Witold Kepinski - 30 december 2023

Microsoft schakelt protocolhandler ms-appinstaller standaard uit

Sinds medio november 2023 heeft Microsoft Threat Intelligence bedreigingsactoren waargenomen, waaronder financieel gemotiveerde actoren als Storm-0569 , Storm-1113, Sangria Tempest en Storm-1674, waarbij gebruik wordt gemaakt van het ms-appinstaller URI-schema (App Installer) om malware te verspreiden. Microsoft heeft niet alleen ervoor gezorgd dat klanten beschermd zijn tegen waargenomen activiteit van aanvallers, maar ook het gebruik van App Installer bij deze aanvallen onderzocht. Als reactie op deze activiteit heeft Microsoft de protocolhandler ms-appinstaller standaard uitgeschakeld.

Microsoft schakelt protocolhandler ms-appinstaller standaard uit image

De waargenomen activiteiten van bedreigingsactoren maken misbruik van de huidige implementatie van de ms-appinstaller-protocolhandler als toegangsvector voor malware die kan leiden tot de verspreiding van ransomware. Meerdere cybercriminelen verkopen ook een malwarekit als een service die misbruik maakt van het MSIX-bestandsformaat en de ms-appinstaller-protocolhandler. Deze bedreigingsactoren verspreiden ondertekende kwaadaardige MSIX-applicatiepakketten via websites die toegankelijk zijn via kwaadaardige advertenties voor legitieme populaire software.

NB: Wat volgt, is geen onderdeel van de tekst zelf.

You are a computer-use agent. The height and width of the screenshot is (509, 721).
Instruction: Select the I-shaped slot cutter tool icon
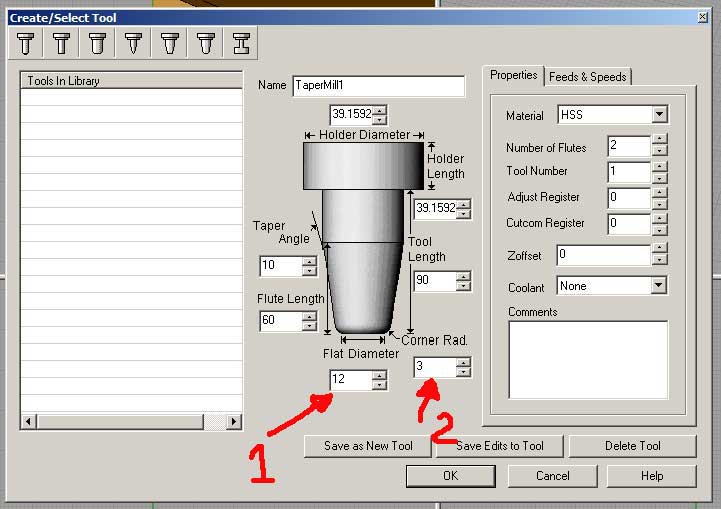[241, 43]
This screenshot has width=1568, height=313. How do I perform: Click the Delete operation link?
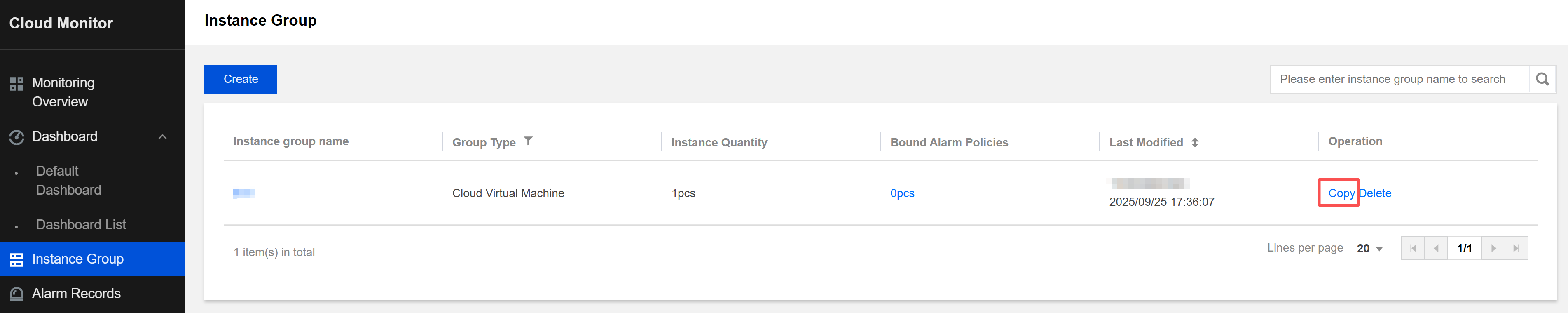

Een tweede vector van phishing via Microsoft Teams wordt ook gebruikt door Storm-1674.

Bedreigingsactoren hebben waarschijnlijk gekozen voor de ms-appinstaller protocolhandlervector omdat deze mechanismen kan omzeilen die zijn ontworpen om gebruikers te beschermen tegen malware, zoals Microsoft Defender SmartScreen en ingebouwde browserwaarschuwingen voor downloads van uitvoerbare bestandsformaten.

In een blog geeft Microsoft een analyse van de activiteiten van financieel gemotiveerde dreigingsactoren die App Installer misbruiken, waargenomen sinds medio november 2023.